» Data for analysis

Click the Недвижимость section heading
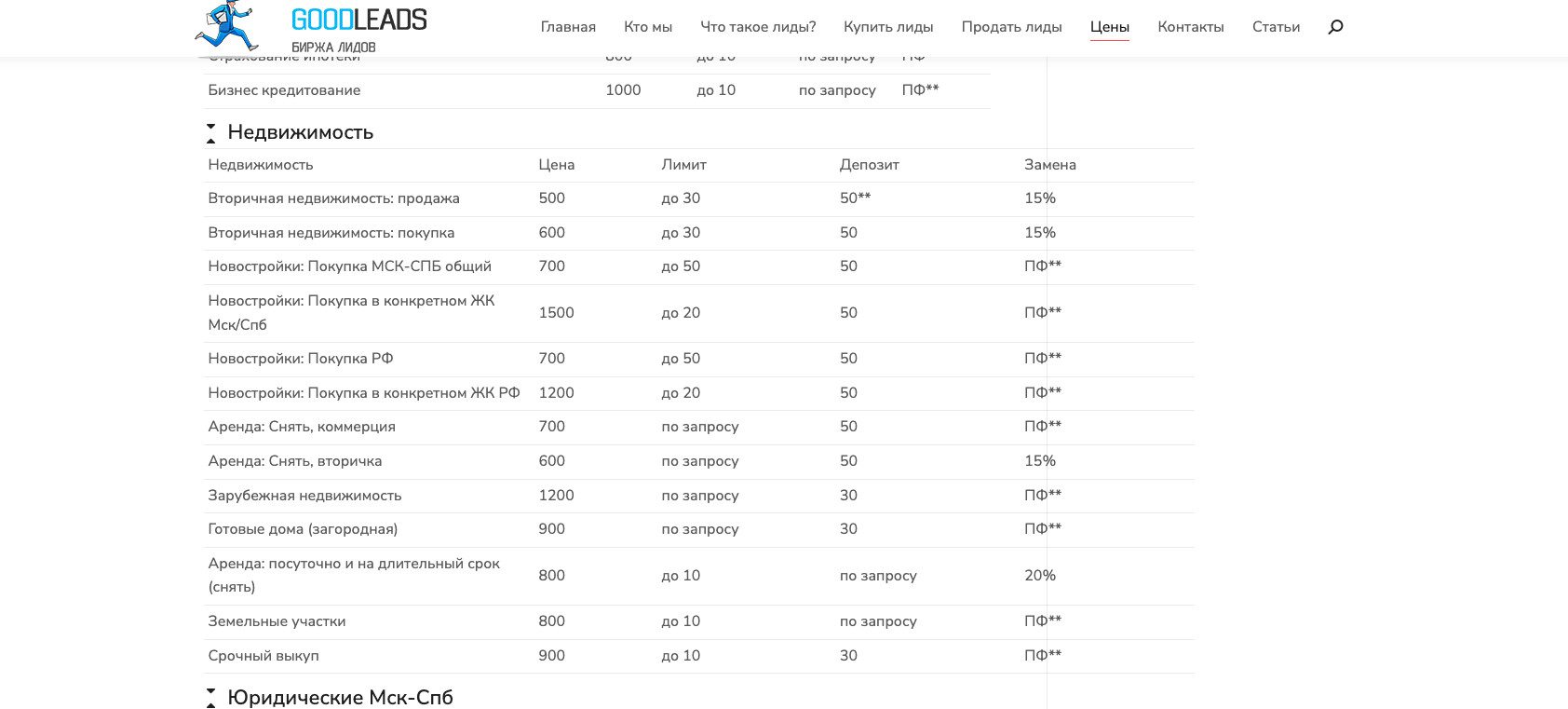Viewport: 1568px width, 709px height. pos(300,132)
==
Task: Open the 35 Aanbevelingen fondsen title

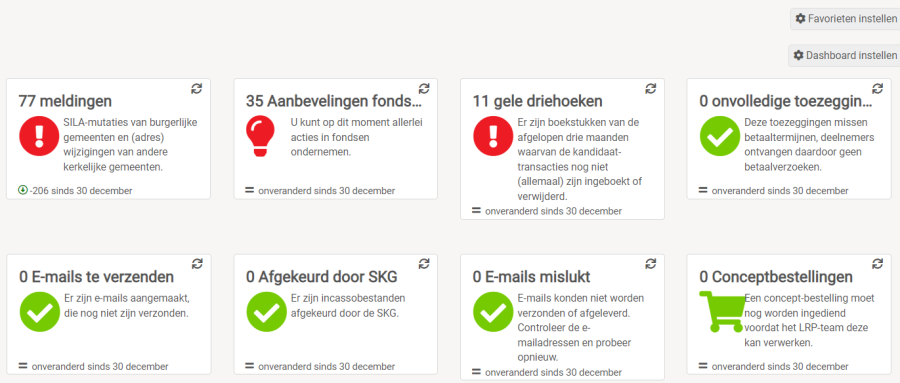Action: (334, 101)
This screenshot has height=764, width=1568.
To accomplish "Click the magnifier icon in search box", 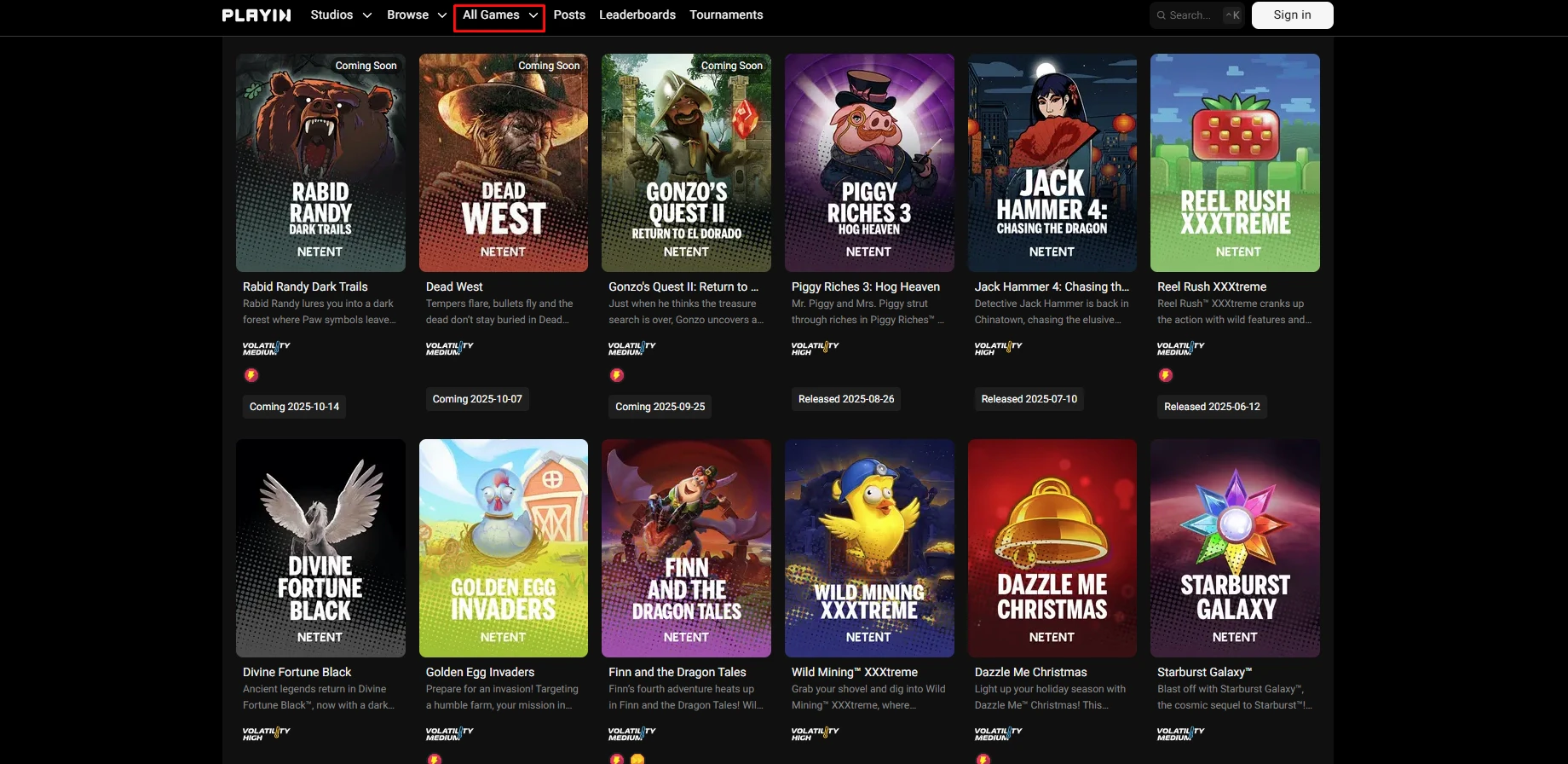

» Problem statement
From the records above, give again only the part that opens with the line containing "Task: Open the 35 Aanbevelingen fondsen title" and closes with the line containing "the magnifier icon". Keep both ends but drop the pictures.

» Answer box
Task: Open the 35 Aanbevelingen fondsen title

Action: (334, 101)
This screenshot has height=764, width=1568.
To accomplish "Click the magnifier icon in search box", 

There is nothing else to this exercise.